= Muslim Independent Party (Bosnia and Herzegovina) =

Muslim Independent Party (Muslimanska samostalna stranka; MSS), priorly known as the Muslim Progressive Party (Muslimanska napredna stranka; MNS) was a Bosnian Muslim political party during Austro-Hungarian rule in Bosnia and Herzegovina. It was established in 1908 by Ademaga Mešić. Prior to 1910, it advocated Croatian nationalism among Bosnian Muslims, and later adopted an Islamic platform.

== History ==

The Muslim Progressive Party (MNS) advocated Croatian nationalism amongst the Bosnian Muslims and at the same time opposed the Serbian aspirations towards Bosnia and Herzegovina. The members of the MMS opposed the Islamic conservatism of the dominant Muslim National Organization (MNO), which represented the interests of the Bosnian Muslim land-owning elite and opposed modernisation efforts. The MMS party criticised conservatism and the "backwardness" of the leadership of the cultural and educational autonomy of the Bosnian Muslims. They were loyal to the Austro-Hungarian authorities. The party's programme did not include any points on the croatisation of Bosnian Muslims. However, because of the activity of its magazine Muslimanska svijest (the Muslim consciousness), especially its main editor Ekrem Šahinović and the partly leader Mešić, the broader public saw it as a Croatian nationalist. The MNS generated low support among the Bosnian Muslims, among others, due to its pro-Croatian and pro-regime stance.

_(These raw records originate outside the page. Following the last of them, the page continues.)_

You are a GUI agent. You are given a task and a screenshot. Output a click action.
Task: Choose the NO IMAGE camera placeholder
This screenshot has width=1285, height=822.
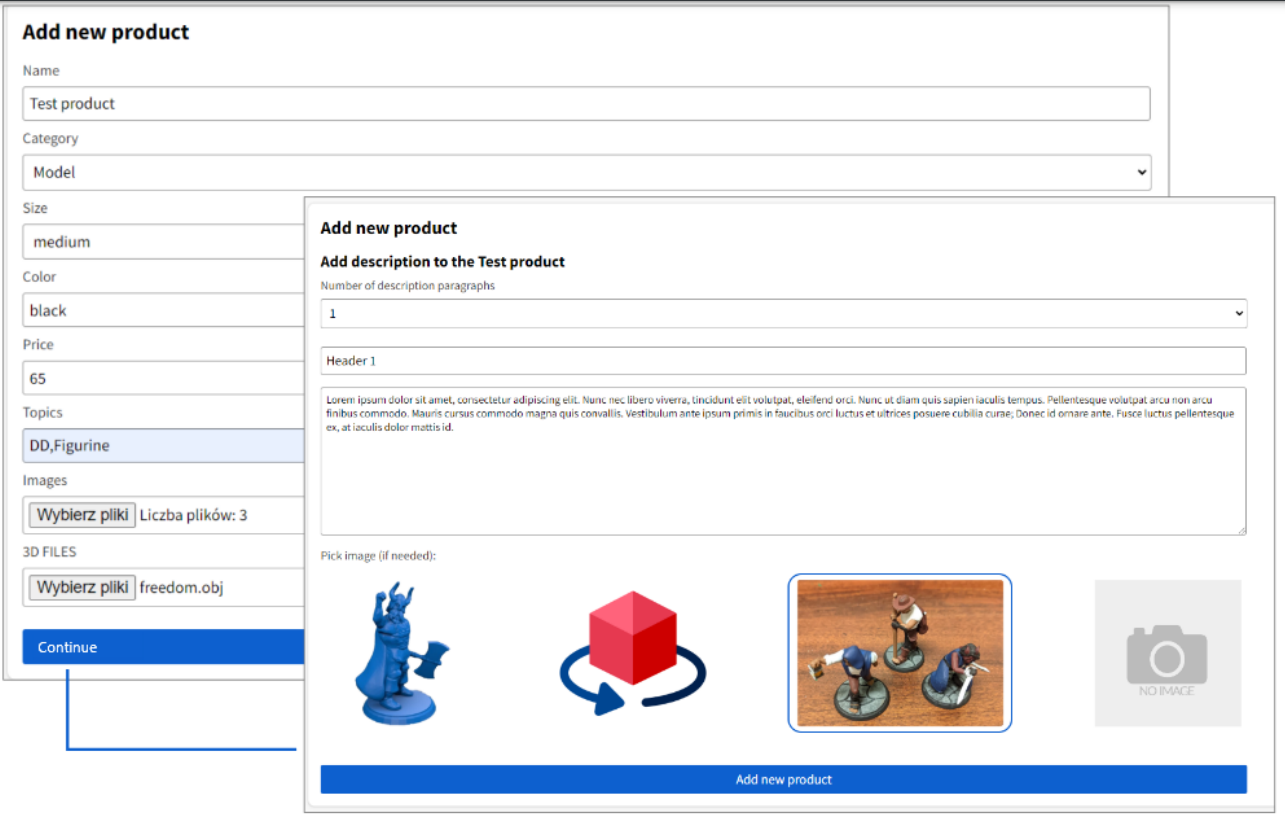click(x=1166, y=653)

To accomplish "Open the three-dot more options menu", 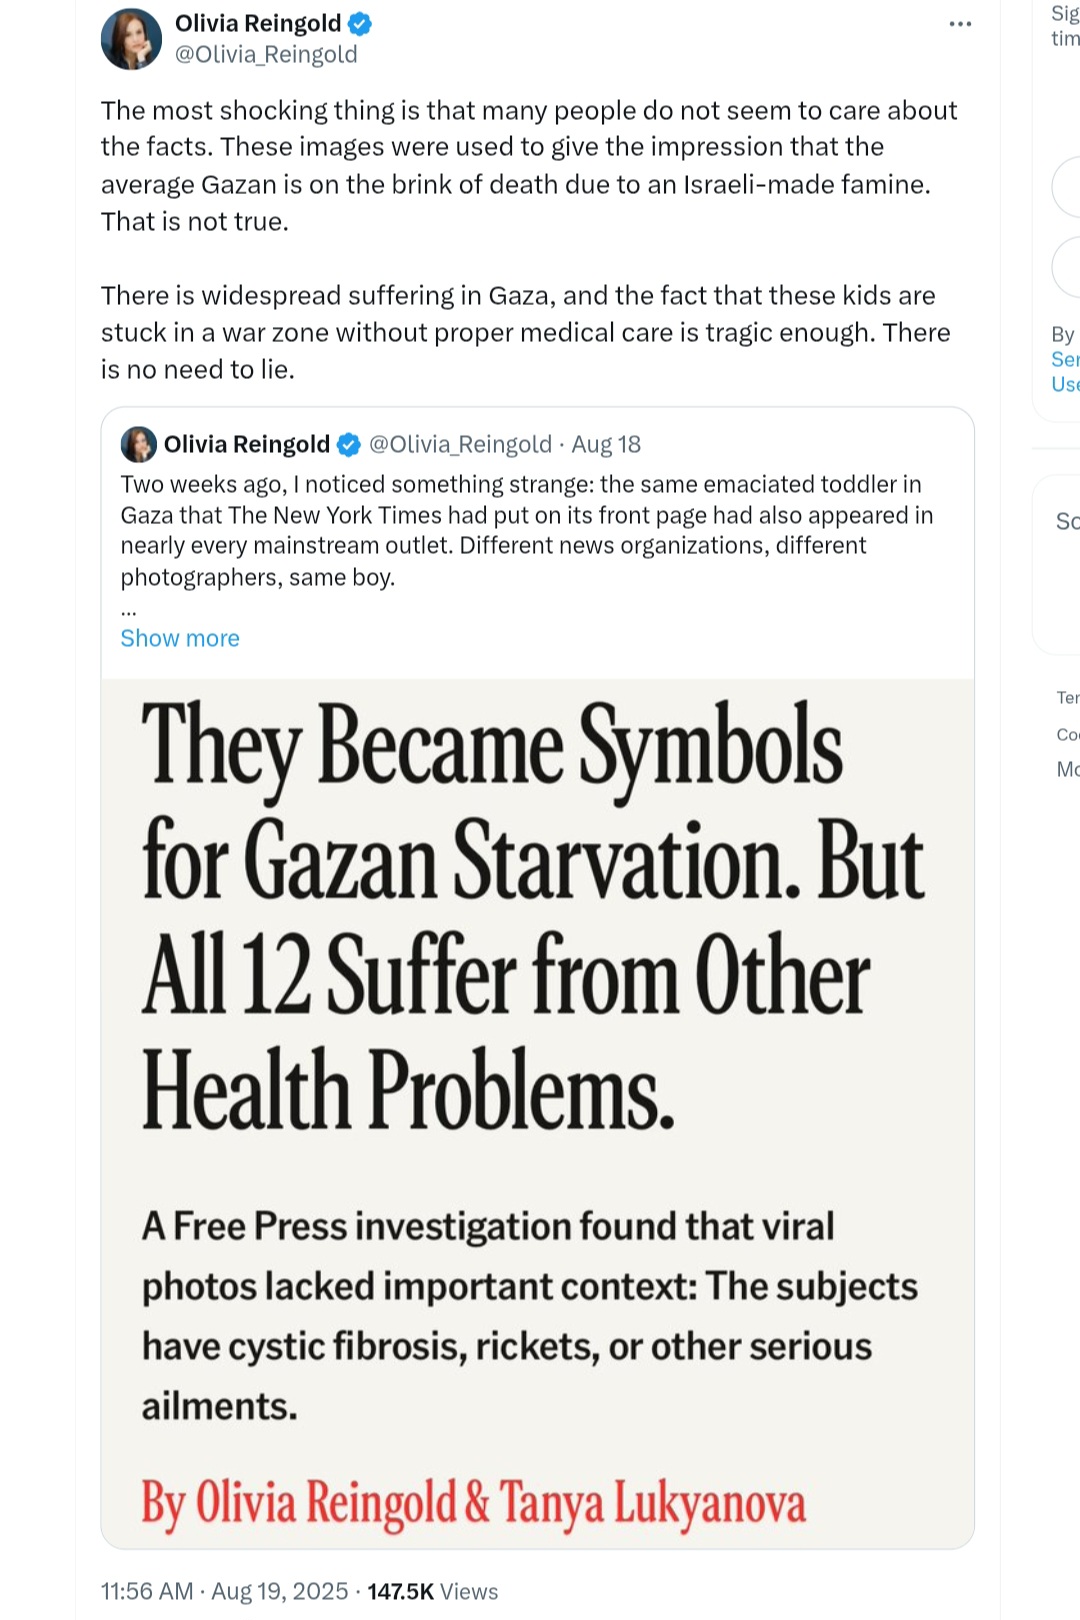I will tap(960, 24).
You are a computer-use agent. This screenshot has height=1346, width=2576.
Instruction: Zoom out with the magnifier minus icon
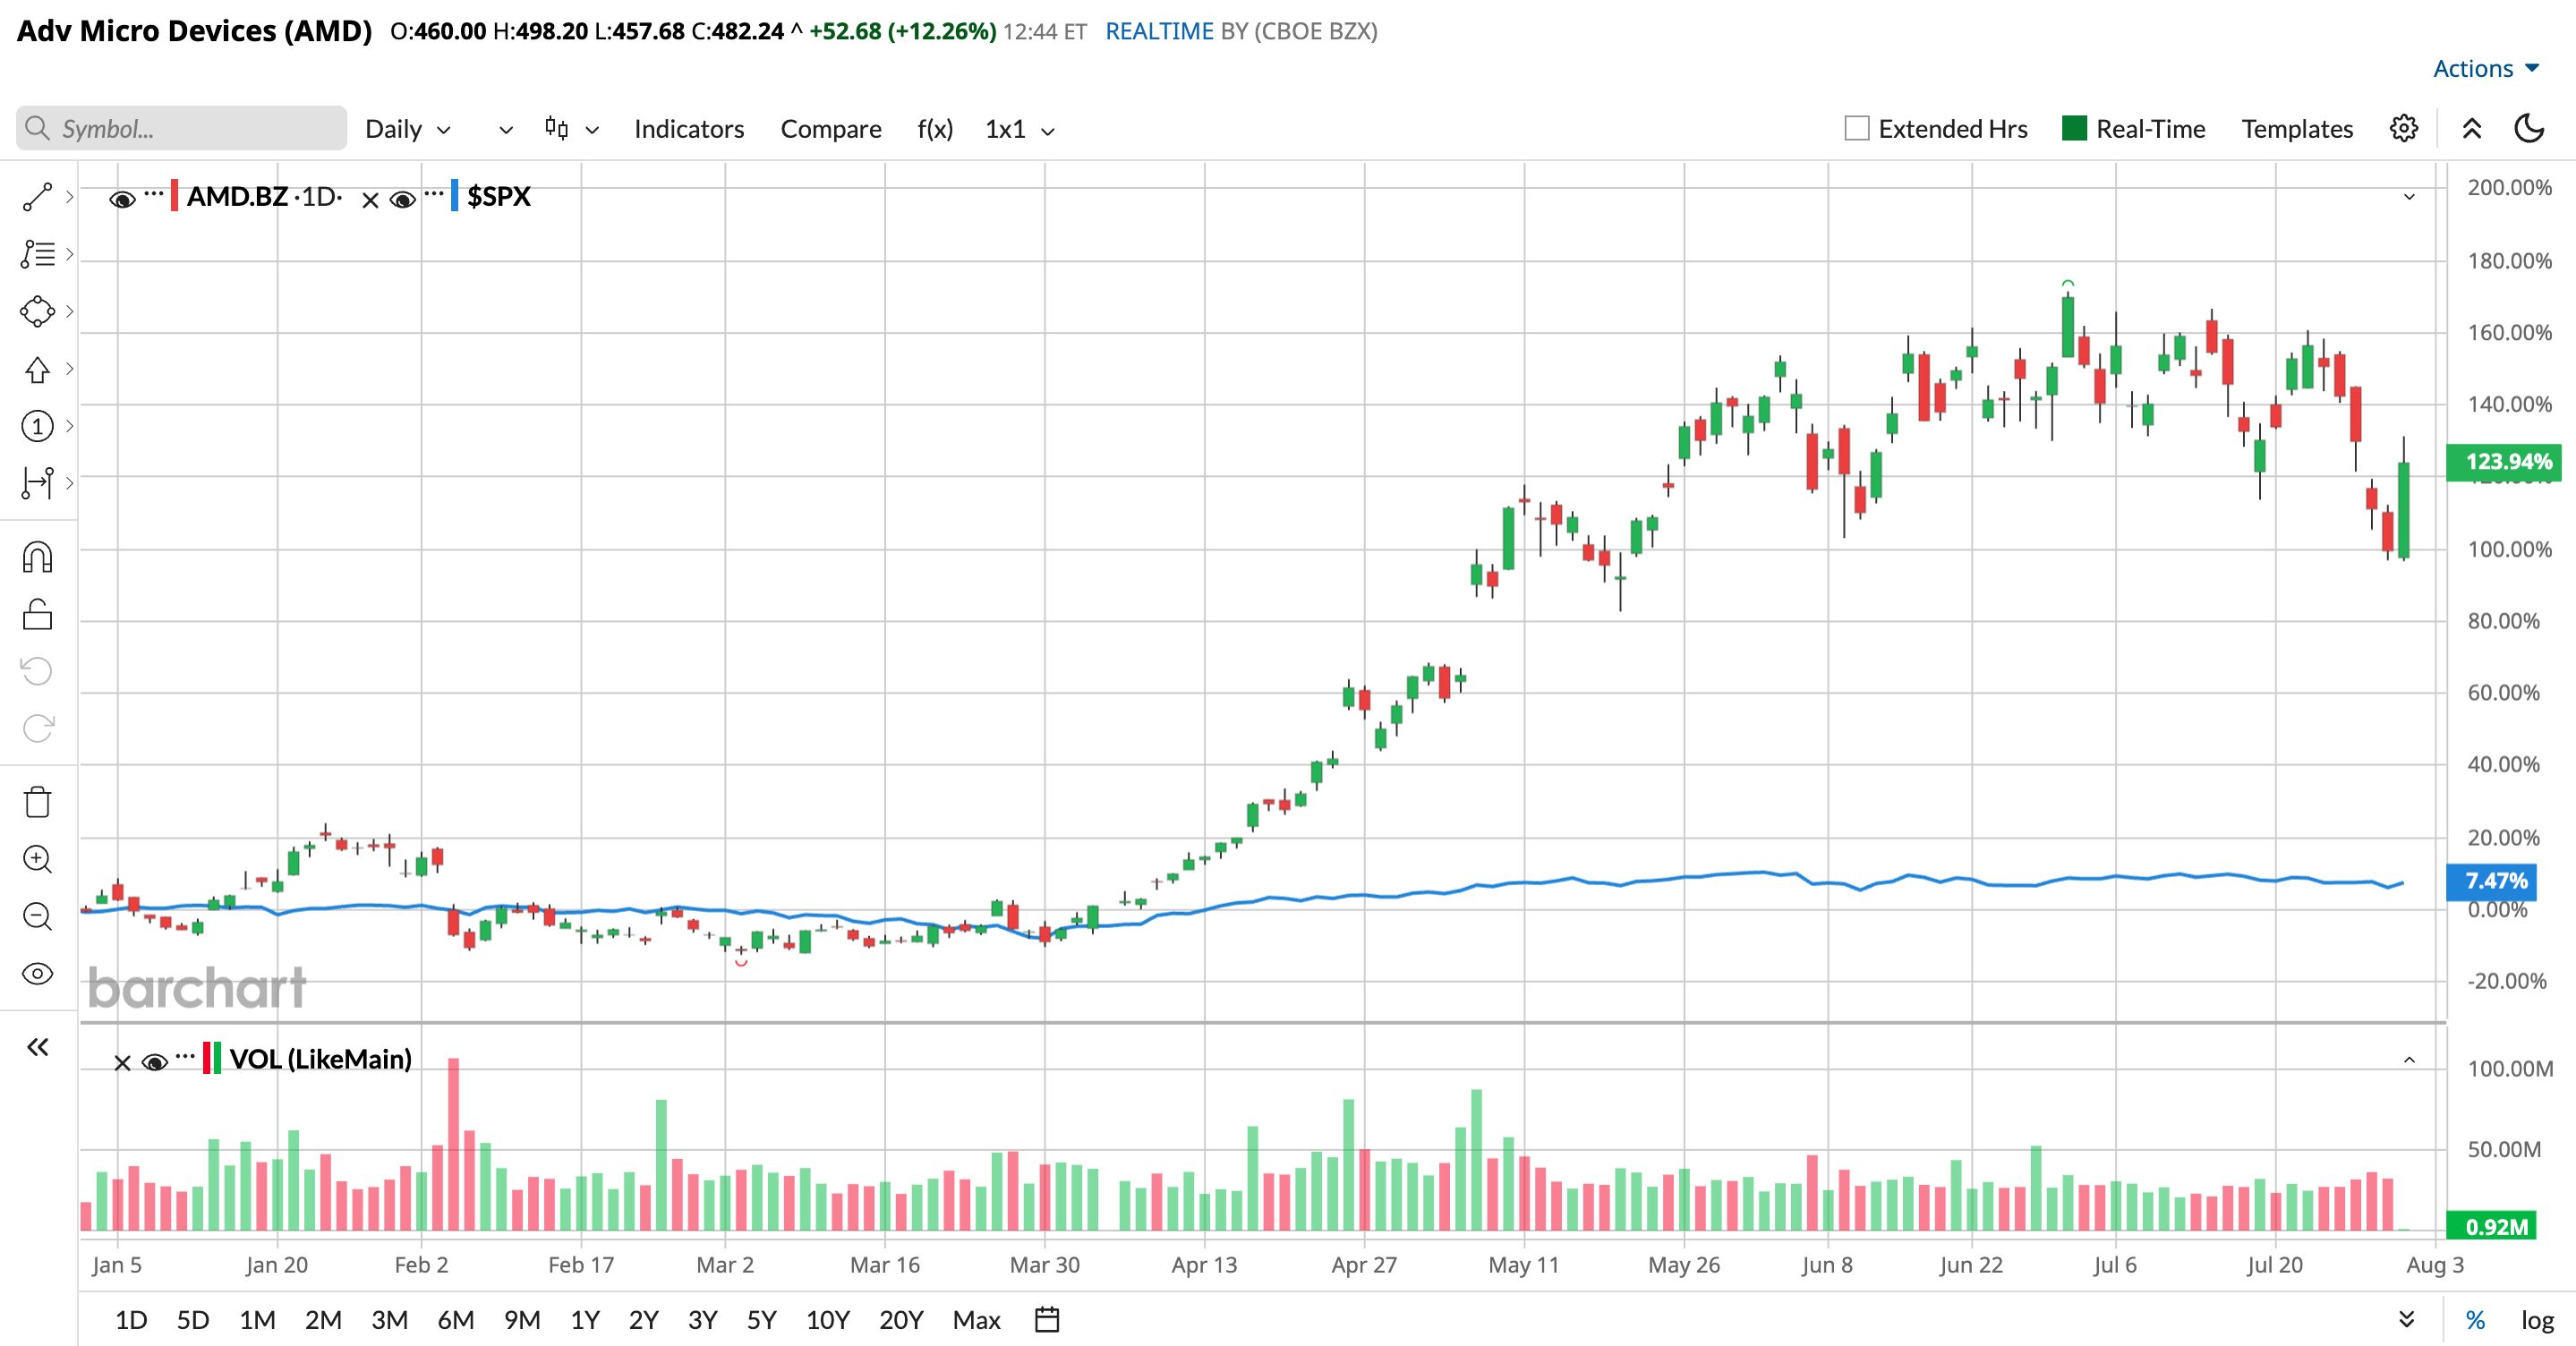point(37,916)
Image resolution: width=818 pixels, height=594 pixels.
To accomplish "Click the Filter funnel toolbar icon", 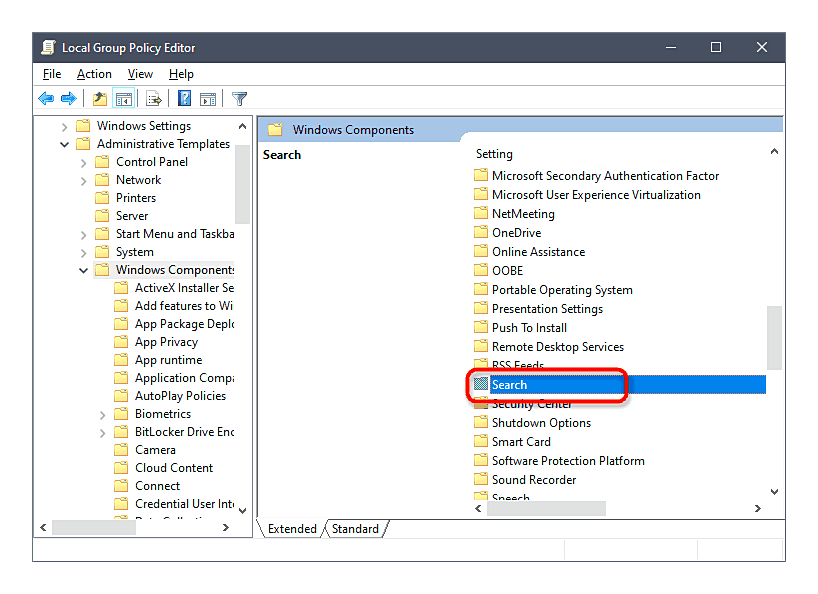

In an aim to become more popular, at an assembly held in Sarajevo on 31 January 1910, the MNS changed its programme by abandoning nationalism and adopting an Islamic platform. The party also changed its name to the Muslim Independent Party (MSS). It was also decided that Muslimanska svijest will be replaced by Muslimanska sloga (the Muslim unity). The assembly was held mainly upon the request of Esad Kulović, the mayor of Sarajevo, who, since the annexation of Bosnia and Herzegovina by Austria-Hungary in 1908, to the time of the first constitution in 1910, made himself a factual leader of the party, even though he was not the memebr of its main committee. As a condition for his entering the party leadership, Kulovič insisted that the party abandon nationalism, which was mainly opposed by Mešić.

Before the 1910 election for the Diet of Bosnia, the MSS and the MNO tried to form a joint list. The MNO offered the MSS six seats of the Muslim quota; however, the MSS requested more. The negotiations broke down, and MNO won all 24 Muslim seats in the Diet of Bosnia. Kulović, who, as the mayor of Sarajevo, was to be a member of the Diet by right, resigned.